Specifically ‘set->driver_data’ contains a ‘struct nvme_ctrl *’ but when this patch applies, it’s evaluated as a ‘struct nvme_tcp_ctrl *’ which is not correct according to how the value is set. This leads to the NULL pointer dereference when accessing ‘opts’ (‘ctrl->ctrl.opts’).

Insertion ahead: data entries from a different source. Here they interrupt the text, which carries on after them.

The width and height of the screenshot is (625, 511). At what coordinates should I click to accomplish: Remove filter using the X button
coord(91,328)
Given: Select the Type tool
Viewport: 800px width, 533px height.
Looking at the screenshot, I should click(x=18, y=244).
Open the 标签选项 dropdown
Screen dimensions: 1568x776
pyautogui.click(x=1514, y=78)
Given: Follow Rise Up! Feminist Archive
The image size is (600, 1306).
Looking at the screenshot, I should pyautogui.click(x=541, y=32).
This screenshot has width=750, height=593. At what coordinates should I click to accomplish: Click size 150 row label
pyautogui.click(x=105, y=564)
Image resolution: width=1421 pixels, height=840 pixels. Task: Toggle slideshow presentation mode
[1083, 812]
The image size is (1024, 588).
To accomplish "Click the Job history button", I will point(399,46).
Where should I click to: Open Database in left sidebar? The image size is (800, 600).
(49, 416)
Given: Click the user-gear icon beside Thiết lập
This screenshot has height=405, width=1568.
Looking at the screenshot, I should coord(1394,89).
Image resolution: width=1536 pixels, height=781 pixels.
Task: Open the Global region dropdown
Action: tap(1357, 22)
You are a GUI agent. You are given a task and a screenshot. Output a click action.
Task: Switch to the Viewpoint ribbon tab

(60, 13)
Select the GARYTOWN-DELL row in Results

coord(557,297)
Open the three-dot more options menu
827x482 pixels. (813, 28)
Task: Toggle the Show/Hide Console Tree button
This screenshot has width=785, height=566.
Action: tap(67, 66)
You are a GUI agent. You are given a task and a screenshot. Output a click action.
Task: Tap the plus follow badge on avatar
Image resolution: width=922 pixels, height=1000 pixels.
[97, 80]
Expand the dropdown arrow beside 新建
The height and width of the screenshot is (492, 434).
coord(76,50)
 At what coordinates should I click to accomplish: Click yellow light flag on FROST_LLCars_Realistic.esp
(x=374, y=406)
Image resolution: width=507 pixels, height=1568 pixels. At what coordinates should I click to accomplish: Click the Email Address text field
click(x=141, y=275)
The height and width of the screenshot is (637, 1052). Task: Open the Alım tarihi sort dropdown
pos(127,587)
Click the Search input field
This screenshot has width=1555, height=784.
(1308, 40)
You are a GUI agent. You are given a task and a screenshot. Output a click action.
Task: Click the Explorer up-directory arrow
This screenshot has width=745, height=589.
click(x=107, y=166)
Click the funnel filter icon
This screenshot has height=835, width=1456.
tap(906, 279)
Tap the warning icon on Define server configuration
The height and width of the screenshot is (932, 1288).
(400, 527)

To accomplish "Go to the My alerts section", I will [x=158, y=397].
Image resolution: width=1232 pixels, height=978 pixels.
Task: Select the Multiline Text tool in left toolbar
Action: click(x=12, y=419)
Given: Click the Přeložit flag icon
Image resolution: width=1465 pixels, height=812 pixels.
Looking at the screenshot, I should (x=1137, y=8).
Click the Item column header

My current work-around is to apply the following patch to the “mlnx-ofa_kernel-23.07” (both 23.10 and 23.07 are affected by this, but I’m actively using 23.07) extracted sources before building:

--- a/backports/0252-BACKPORT-drivers-nvme-host-tcp.c.patch	2023-08-24 10:05:13.000000000 -0500
+++ b/backports/0252-BACKPORT-drivers-nvme-host-tcp.c.patch	2024-01-08 08:14:31.773443205 -0600
@@ -340,7 +340,7 @@
  static blk_status_t nvme_tcp_queue_rq(struct blk_mq_hw_ctx *hctx,
  		const struct blk_mq_queue_data *bd)
-@@ -2445,9 +2559,14 @@ static blk_status_t nvme_tcp_queue_rq(st
+@@ -2445,8 +2559,13 @@ static blk_status_t nvme_tcp_queue_rq(st
  	return BLK_STS_OK;
@@ -350,12 +350,10 @@
  static void nvme_tcp_map_queues(struct blk_mq_tag_set *set)
--	struct nvme_tcp_ctrl *ctrl = to_tcp_ctrl(set->driver_data);
-+	struct nvme_tcp_ctrl *ctrl = set->driver_data;
+ 	struct nvme_tcp_ctrl *ctrl = to_tcp_ctrl(set->driver_data);
  	struct nvmf_ctrl_options *opts = ctrl->ctrl.opts;
- 	if (opts->nr_write_queues && ctrl->io_queues[HCTX_TYPE_READ]) {
 @@ -2486,9 +2605,25 @@ static void nvme_tcp_map_queues(struct b

To build, I extract “mlnx-ofa_kernel-23.10.tgz” from “MLNX_OFED_SRC-23.10-” and run the following:

./configure --with-nvmf_host-mod

I was curious if this was an issue known internally to NVIDIA? And if so, is there an upcoming MOFED release planned to resolve it? I searched around a bit on this forum and other places but wasn’t able to find anyone else discussing this issue.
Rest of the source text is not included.